Task statement -
Present the lines below again, exactly as they stand.

[Task material — start]

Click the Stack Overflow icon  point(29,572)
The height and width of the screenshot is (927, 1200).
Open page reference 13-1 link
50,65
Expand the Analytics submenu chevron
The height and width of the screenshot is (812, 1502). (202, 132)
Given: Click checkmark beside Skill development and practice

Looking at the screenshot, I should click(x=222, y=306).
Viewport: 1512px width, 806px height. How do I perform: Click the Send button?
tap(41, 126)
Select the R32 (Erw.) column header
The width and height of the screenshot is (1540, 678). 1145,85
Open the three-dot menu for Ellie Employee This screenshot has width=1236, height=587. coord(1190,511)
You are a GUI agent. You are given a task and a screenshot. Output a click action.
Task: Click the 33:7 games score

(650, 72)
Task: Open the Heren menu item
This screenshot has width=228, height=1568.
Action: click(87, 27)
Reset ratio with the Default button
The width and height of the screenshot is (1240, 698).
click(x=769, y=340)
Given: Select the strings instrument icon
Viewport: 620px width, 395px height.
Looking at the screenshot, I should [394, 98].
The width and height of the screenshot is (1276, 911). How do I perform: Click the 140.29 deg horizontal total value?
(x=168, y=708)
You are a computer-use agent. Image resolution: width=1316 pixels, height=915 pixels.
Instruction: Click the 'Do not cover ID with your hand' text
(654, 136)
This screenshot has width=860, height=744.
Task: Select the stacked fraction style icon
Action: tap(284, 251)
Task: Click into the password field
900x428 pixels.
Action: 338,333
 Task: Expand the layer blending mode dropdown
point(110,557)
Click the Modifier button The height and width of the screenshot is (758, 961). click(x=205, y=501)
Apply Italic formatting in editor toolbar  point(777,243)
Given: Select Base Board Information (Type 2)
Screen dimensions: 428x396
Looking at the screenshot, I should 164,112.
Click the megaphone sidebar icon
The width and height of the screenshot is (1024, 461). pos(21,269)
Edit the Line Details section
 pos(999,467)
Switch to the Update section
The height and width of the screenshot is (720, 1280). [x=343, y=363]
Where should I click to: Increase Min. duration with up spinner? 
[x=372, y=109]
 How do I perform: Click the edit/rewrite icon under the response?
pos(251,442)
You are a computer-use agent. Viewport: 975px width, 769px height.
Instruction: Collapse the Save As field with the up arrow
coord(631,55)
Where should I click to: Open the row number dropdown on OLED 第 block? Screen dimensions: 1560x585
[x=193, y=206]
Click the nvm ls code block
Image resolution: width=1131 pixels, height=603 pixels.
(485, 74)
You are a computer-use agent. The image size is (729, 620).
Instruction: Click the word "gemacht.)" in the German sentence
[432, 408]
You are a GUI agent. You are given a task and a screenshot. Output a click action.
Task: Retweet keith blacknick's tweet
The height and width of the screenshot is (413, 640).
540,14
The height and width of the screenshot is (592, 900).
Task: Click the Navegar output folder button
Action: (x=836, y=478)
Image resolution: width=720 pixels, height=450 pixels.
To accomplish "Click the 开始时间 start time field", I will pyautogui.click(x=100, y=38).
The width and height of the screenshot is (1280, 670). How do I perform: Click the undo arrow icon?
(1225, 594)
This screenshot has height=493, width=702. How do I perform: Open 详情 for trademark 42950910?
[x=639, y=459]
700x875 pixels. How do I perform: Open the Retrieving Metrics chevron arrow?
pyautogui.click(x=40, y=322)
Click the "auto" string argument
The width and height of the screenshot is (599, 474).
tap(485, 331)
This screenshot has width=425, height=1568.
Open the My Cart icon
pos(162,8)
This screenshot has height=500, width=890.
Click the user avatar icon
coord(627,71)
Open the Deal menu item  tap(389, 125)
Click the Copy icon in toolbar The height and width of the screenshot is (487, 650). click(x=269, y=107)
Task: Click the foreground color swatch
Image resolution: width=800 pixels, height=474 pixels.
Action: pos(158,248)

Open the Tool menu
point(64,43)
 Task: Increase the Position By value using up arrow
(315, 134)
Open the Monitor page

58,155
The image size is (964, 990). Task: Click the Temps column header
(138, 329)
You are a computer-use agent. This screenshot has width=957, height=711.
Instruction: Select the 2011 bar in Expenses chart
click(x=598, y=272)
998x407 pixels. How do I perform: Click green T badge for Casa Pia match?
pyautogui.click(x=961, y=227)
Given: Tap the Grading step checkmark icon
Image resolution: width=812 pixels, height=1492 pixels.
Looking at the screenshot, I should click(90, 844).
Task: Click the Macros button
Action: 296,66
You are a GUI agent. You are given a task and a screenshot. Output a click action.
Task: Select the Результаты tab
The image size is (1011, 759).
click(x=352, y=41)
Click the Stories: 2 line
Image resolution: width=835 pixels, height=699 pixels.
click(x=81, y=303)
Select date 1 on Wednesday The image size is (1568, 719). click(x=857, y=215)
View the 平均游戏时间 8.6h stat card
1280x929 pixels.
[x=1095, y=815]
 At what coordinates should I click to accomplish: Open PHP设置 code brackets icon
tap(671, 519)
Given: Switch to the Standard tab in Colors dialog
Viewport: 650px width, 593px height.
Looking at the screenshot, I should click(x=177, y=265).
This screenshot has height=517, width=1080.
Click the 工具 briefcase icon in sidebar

[Task material — finish]

Problem solution -
Click the Stack Overflow icon  point(29,572)
The height and width of the screenshot is (927, 1200).
Open page reference 13-1 link
50,65
Expand the Analytics submenu chevron
The height and width of the screenshot is (812, 1502). (202, 132)
Given: Click checkmark beside Skill development and practice

Looking at the screenshot, I should click(x=222, y=306).
Viewport: 1512px width, 806px height. How do I perform: Click the Send button?
tap(41, 126)
Select the R32 (Erw.) column header
The width and height of the screenshot is (1540, 678). 1145,85
Open the three-dot menu for Ellie Employee This screenshot has width=1236, height=587. coord(1190,511)
You are a GUI agent. You are given a task and a screenshot. Output a click action.
Task: Click the 33:7 games score

(650, 72)
Task: Open the Heren menu item
This screenshot has width=228, height=1568.
Action: click(87, 27)
Reset ratio with the Default button
The width and height of the screenshot is (1240, 698).
click(x=769, y=340)
Given: Select the strings instrument icon
Viewport: 620px width, 395px height.
Looking at the screenshot, I should [394, 98].
The width and height of the screenshot is (1276, 911). How do I perform: Click the 140.29 deg horizontal total value?
(x=168, y=708)
You are a computer-use agent. Image resolution: width=1316 pixels, height=915 pixels.
Instruction: Click the 'Do not cover ID with your hand' text
(654, 136)
This screenshot has width=860, height=744.
Task: Select the stacked fraction style icon
Action: tap(284, 251)
Task: Click into the password field
900x428 pixels.
Action: 338,333
 Task: Expand the layer blending mode dropdown
point(110,557)
Click the Modifier button The height and width of the screenshot is (758, 961). click(x=205, y=501)
Apply Italic formatting in editor toolbar  point(777,243)
Given: Select Base Board Information (Type 2)
Screen dimensions: 428x396
Looking at the screenshot, I should 164,112.
Click the megaphone sidebar icon
The width and height of the screenshot is (1024, 461). pos(21,269)
Edit the Line Details section
 pos(999,467)
Switch to the Update section
The height and width of the screenshot is (720, 1280). [x=343, y=363]
Where should I click to: Increase Min. duration with up spinner? 
[x=372, y=109]
 How do I perform: Click the edit/rewrite icon under the response?
pos(251,442)
You are a computer-use agent. Viewport: 975px width, 769px height.
Instruction: Collapse the Save As field with the up arrow
coord(631,55)
Where should I click to: Open the row number dropdown on OLED 第 block? Screen dimensions: 1560x585
[x=193, y=206]
Click the nvm ls code block
Image resolution: width=1131 pixels, height=603 pixels.
(485, 74)
You are a computer-use agent. The image size is (729, 620).
Instruction: Click the word "gemacht.)" in the German sentence
[432, 408]
You are a GUI agent. You are given a task and a screenshot. Output a click action.
Task: Retweet keith blacknick's tweet
The height and width of the screenshot is (413, 640).
540,14
The height and width of the screenshot is (592, 900).
Task: Click the Navegar output folder button
Action: (x=836, y=478)
Image resolution: width=720 pixels, height=450 pixels.
To accomplish "Click the 开始时间 start time field", I will pyautogui.click(x=100, y=38).
The width and height of the screenshot is (1280, 670). How do I perform: Click the undo arrow icon?
(1225, 594)
This screenshot has height=493, width=702. How do I perform: Open 详情 for trademark 42950910?
[x=639, y=459]
700x875 pixels. How do I perform: Open the Retrieving Metrics chevron arrow?
pyautogui.click(x=40, y=322)
Click the "auto" string argument
The width and height of the screenshot is (599, 474).
tap(485, 331)
This screenshot has width=425, height=1568.
Open the My Cart icon
pos(162,8)
This screenshot has height=500, width=890.
Click the user avatar icon
coord(627,71)
Open the Deal menu item  tap(389, 125)
Click the Copy icon in toolbar The height and width of the screenshot is (487, 650). click(x=269, y=107)
Task: Click the foreground color swatch
Image resolution: width=800 pixels, height=474 pixels.
Action: pos(158,248)

Open the Tool menu
point(64,43)
 Task: Increase the Position By value using up arrow
(315, 134)
Open the Monitor page

58,155
The image size is (964, 990). Task: Click the Temps column header
(138, 329)
You are a computer-use agent. This screenshot has width=957, height=711.
Instruction: Select the 2011 bar in Expenses chart
click(x=598, y=272)
998x407 pixels. How do I perform: Click green T badge for Casa Pia match?
pyautogui.click(x=961, y=227)
Given: Tap the Grading step checkmark icon
Image resolution: width=812 pixels, height=1492 pixels.
Looking at the screenshot, I should click(90, 844).
Task: Click the Macros button
Action: 296,66
You are a GUI agent. You are given a task and a screenshot. Output a click action.
Task: Select the Результаты tab
The image size is (1011, 759).
click(x=352, y=41)
Click the Stories: 2 line
Image resolution: width=835 pixels, height=699 pixels.
click(x=81, y=303)
Select date 1 on Wednesday The image size is (1568, 719). click(x=857, y=215)
View the 平均游戏时间 8.6h stat card
1280x929 pixels.
[x=1095, y=815]
 At what coordinates should I click to accomplish: Open PHP设置 code brackets icon
tap(671, 519)
Given: Switch to the Standard tab in Colors dialog
Viewport: 650px width, 593px height.
Looking at the screenshot, I should click(x=177, y=265).
This screenshot has height=517, width=1080.
Click the 工具 briefcase icon in sidebar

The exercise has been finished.